Marriaga was promoted to the Low-A Hillsboro Hops for the 2019 season, hitting .244/.374/.350 with one home run, 27 RBI, and 17 stolen bases. He did not play in a game in 2020 due to the cancellation of the minor league season because of the COVID-19 pandemic. Marriaga was released by the Diamondbacks organization on January 8, 2021.

===Gary SouthShore RailCats===
Marriaga signed with the Gary SouthShore RailCats of the independent American Association of Professional Baseball for the 2021 season. In his first season with the RailCats, he posted a .284/.348/.356 slash line over 80 games. The next season, he improved to .307/.379/.454 over 71 games. In his 2023 season with Gary, Marriaga played in 98 games with the RailCats, posting a .281/.362/.443 slash line. That year, he led the team in RBI, with 66, and was named an American Association All-Star. He re-signed with the RailCats for the 2024 season, but did not play due to visa issues.

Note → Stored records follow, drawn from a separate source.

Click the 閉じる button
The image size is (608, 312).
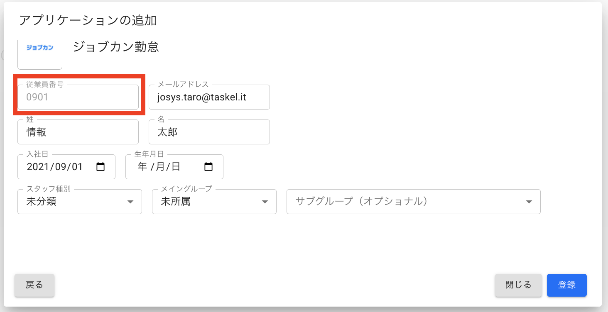(x=518, y=285)
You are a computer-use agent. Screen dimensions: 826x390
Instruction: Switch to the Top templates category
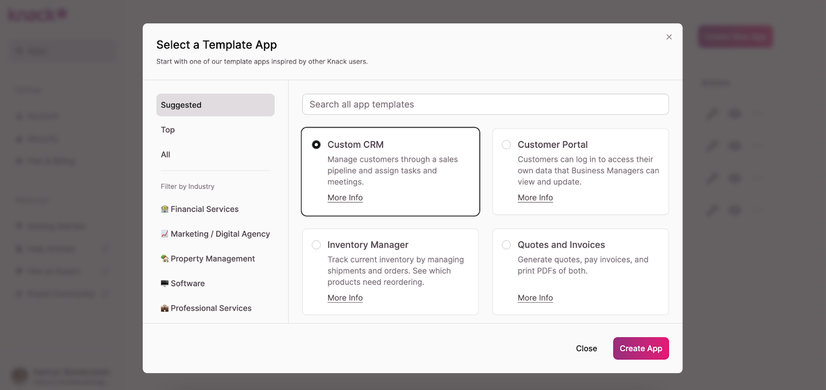click(168, 130)
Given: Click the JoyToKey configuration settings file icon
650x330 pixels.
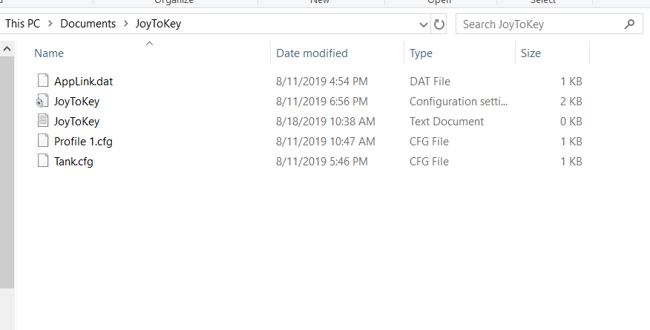Looking at the screenshot, I should click(x=42, y=101).
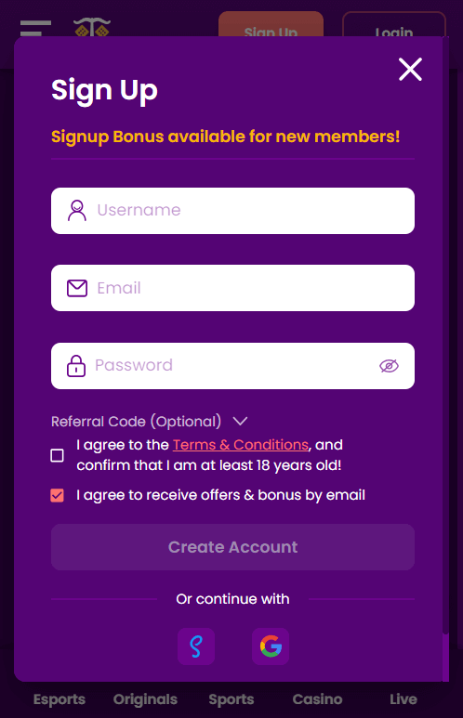Click the dialog's vertical scrollbar
Image resolution: width=463 pixels, height=718 pixels.
[x=445, y=334]

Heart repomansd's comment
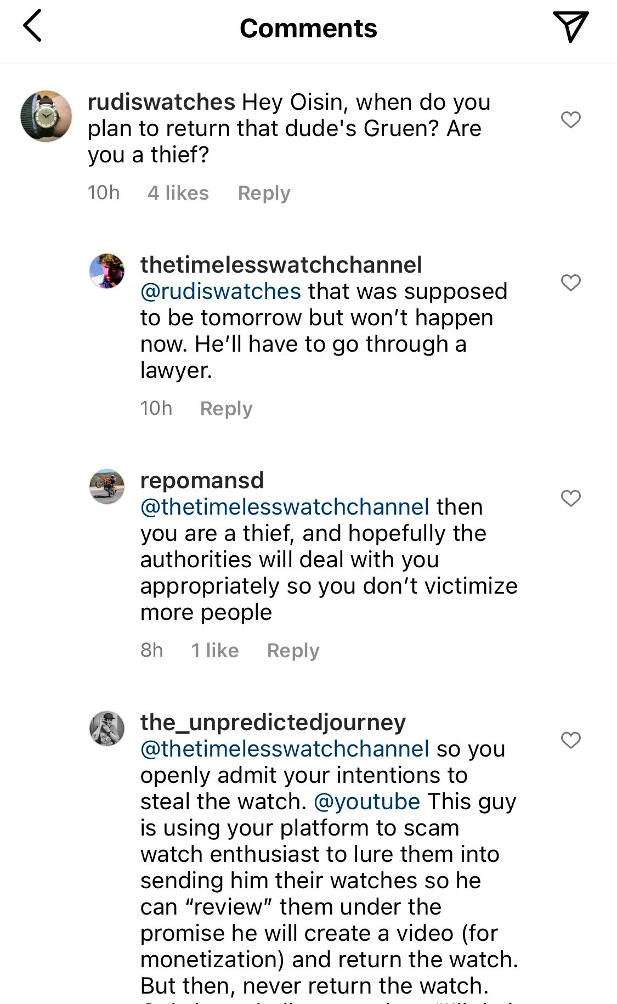tap(570, 498)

===Saraperos de Saltillo===
On September 26, 2024, the Saraperos de Saltillo of the Mexican League announced they had signed Marriaga for the 2025 season.

==International career==
Marriaga represents the Colombian national baseball team. He was selected for Colombia's 2023 World Baseball Classic roster. He went hitless in three at-bats, with one walk and two strikeouts. The Colombian team was eliminated from the tournament, and would be forced to re-qualify for the 2026 World Baseball Classic.

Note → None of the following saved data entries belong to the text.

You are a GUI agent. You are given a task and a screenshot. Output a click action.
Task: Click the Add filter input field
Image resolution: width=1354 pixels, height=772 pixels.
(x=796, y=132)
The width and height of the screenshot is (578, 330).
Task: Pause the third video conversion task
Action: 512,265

Marriaga played with Colombia at the 2026 World Baseball Classic qualifiers, held in March 2025 in Tucson, Arizona. In 12 at-bats, he registered six hits and seven RBI, leading the team in batting average (.500) and OPS (1.365). He was named one of the 10 standout players from the qualifiers by MLB.com, which opined that Marriaga gave an MVP-level performance, helping Colombia qualify to the 2026 tournament undefeated.